__Cosa fare__
(A) Riassumi in due frasi il testo sul bar e sul caffè.
(B) Secondo il testo sul bar e sul caffè, quante persone a settimana lavorano all'incirca in modalità smart working?
(C) Nel testo sul bar e sul caffè, riscrivi il passo che comincia con le parole "La figura del" e si chiude dopo "profonda: il caffè.", mettendo "locale" al posto di "bar".

__Testo del documento__
La figura del bar in Italia continua a rappresentare un tassello di fondamentale importanza dal punto di vista economico e sociale. E, parlando di bar, è difficile non citare il prodotto che rappresenta la sua essenza più profonda: il caffè.

E proprio su questo argomento, il caffè, è intervenuto Igor Nuzzi, regional director Italy & Iberia Lavazza Group: “Dobbiamo ricordarci che siamo usciti dalla pandemia e alcuni effetti sono strutturali nel mondo del fuori casa e, in particolar modo, nel diurno. Per esempio, ci sono all’incirca 4 milioni di persone a settimana che lavorano in modalità smart working e ciò non può non avere degli effetti negativi nel fuori casa: bisogna trovare delle soluzioni”.

Dati estratti da una raccolta:
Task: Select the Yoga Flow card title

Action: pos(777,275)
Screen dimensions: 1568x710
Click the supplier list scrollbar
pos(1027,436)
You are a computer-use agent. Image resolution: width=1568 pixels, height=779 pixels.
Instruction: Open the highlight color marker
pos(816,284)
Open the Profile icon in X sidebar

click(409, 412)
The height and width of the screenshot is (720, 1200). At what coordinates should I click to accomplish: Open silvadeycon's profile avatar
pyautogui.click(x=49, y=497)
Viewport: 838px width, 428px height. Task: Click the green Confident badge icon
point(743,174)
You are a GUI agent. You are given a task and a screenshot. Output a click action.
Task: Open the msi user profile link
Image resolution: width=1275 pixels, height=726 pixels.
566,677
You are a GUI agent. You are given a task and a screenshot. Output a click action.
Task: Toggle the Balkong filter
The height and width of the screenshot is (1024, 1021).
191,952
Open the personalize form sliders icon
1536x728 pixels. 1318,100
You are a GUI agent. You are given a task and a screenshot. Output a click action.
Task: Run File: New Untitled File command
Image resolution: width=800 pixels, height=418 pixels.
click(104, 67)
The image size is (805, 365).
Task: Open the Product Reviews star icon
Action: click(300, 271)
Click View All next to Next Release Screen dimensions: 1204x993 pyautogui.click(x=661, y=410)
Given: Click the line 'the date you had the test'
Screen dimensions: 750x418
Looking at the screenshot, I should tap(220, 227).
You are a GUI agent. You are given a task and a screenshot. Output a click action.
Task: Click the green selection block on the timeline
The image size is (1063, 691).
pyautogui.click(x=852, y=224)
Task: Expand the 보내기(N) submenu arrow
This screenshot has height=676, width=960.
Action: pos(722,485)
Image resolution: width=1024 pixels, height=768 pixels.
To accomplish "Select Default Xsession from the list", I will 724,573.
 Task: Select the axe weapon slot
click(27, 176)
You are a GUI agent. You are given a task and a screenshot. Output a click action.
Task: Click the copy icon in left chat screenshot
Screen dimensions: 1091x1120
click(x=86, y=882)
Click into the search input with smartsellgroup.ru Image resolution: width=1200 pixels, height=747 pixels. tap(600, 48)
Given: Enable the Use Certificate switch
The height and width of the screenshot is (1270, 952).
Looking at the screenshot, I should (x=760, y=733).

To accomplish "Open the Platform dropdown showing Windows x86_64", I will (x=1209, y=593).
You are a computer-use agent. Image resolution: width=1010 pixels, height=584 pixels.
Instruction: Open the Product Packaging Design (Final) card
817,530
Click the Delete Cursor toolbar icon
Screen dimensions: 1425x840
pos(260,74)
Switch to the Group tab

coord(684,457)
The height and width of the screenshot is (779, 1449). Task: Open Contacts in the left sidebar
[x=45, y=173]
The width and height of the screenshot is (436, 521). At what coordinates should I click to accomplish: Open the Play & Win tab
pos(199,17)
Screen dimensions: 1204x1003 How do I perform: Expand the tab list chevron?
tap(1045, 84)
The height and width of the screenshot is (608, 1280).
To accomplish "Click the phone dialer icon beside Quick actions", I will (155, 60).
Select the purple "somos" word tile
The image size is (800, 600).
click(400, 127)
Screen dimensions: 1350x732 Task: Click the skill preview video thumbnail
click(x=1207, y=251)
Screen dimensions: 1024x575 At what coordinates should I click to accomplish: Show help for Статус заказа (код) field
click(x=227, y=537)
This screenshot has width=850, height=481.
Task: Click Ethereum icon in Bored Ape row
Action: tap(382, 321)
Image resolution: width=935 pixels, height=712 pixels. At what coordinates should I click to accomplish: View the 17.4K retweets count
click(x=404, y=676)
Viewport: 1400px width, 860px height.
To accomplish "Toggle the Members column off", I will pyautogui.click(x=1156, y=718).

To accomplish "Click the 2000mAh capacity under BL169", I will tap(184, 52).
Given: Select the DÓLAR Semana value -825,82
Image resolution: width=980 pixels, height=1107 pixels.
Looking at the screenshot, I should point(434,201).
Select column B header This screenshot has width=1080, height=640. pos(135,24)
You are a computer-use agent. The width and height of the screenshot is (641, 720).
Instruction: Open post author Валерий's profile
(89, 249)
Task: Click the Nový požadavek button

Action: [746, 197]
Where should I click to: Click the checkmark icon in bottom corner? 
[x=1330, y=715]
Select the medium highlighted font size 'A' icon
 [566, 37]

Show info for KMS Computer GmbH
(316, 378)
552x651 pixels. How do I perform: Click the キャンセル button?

__Risposte__
(A) In Italia il bar resta un tassello di fondamentale importanza economica e sociale, e il caffè ne rappresenta l'essenza più profonda. Igor Nuzzi di Lavazza Group ricorda che alcuni effetti della pandemia sul fuori casa sono strutturali, per esempio i circa 4 milioni di persone a settimana in smart working, e che bisogna trovare delle soluzioni.

(B) All'incirca 4 milioni.

(C)
La figura del locale in Italia continua a rappresentare un tassello di fondamentale importanza dal punto di vista economico e sociale. E, parlando di locale, è difficile non citare il prodotto che rappresenta la sua essenza più profonda: il caffè.